In practical terms, the general process for using normalising flows in variational inference looks like this:

Sample \(z\) from the current approximation \(q(z \mid \theta)\)
Compute the probability of this sample under both \(q(z \mid \theta)\) and the joint \(\mathcal{L}(x \mid z) \pi(z)\)
Calculate the Jacobian and its log determinant
Update the transformation parameters using gradient-based optimisation

Examples of Flow Methods

Your next question should be then, well what are the transformations?? What should I specifically make \(g\)/\(f\)?? Well the class of functions that you wish to consider basically dictates the overall approach that you want to take. I’ll show some examples of different methods building up to the ultimate goal of this post which is variational inference with normalising flows with neural network assisted transformations.

Linear Flows

Linear flows are normalising flows that utilise transformations of the form,

\[\begin{align} g(s) = A s +b, \end{align}\]

where \(A \in \mathbb{R}^{D\times D}\) and \(b_i\in \mathbb{R}^D\) and \(D\) is the dimensionality of \(z\).

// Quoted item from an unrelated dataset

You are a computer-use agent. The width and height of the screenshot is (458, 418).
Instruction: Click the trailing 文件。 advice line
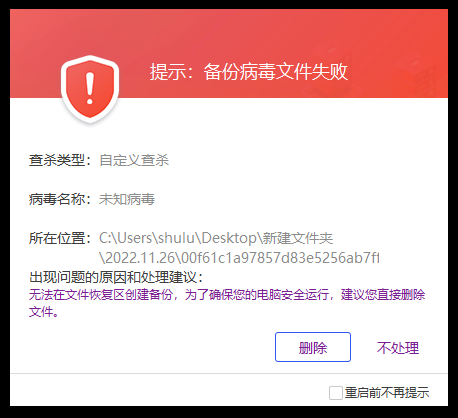[x=44, y=312]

These types of transformations are relatively restricted in the complexity of posteriors they can express, but are simpler to implement compared to other methods while still being able to capture many less pathological distributions. The determinant of the jacobian of the transformation is just the determinant of \(A\) and the inverse transformation just \(A^{-1}\) (and the total transformation just the product of all of these), but both operations can be expensive in high dimensions with complexities of \(\mathcal{O}(D^3)\). However, we can restrict the form of \(A\) to increase the efficiency of these operations.

And then you can layer these transformations (letting \(g=g_i\) above) to create a more flexible model.

Diagonal-Linear Flows

If \(A\) is a diagonal matrix, the inverse is just the reciprocal of the diagonal elements and the determinant is the product of the elements on the diagonal which are both \(\mathcal{O}(D)\). However, this transformation turns into an element-wise transformation which makes it impossible to capture the correlation between variables.

Triangular-Linear Flows

If we make \(A\) a lower or upper triangular matrix then we can theoretically capture the correlations between variables because multiple variables from the base distribution can mix, but additionally the matrix determinant is still just the product of the diagonal, and matrix inversion is \(\mathcal{O}(D^2)\) instead of \(\mathcal{O}(D^3)\) for general matrix inversion.

Coupling Flows

Coupling flows are set up such that the transforms are conditioned on other values of the variables in posterior of interest. i.e. If you have a D-dimensional posterior still denoted with \(\vec{z} = \{z_1, z_2, ..., z_d, z_{d+1}, ..., z_D\}\) and \(y\) and \(x\) follow this same dimensionality. A coupling flow in this scheme is constructed as a hybrid function, remembering that \(\vec{s}\) is our fill in “intermediary variable” between \(y\) and \(z\), such that,

\[\begin{align} \vec{z}= g(\vec{s}) = \begin{cases} h\left(s_{1:d};\Theta(s_{d+1:D})\right)\\ s_{d+1:D} \end{cases}. \end{align}\]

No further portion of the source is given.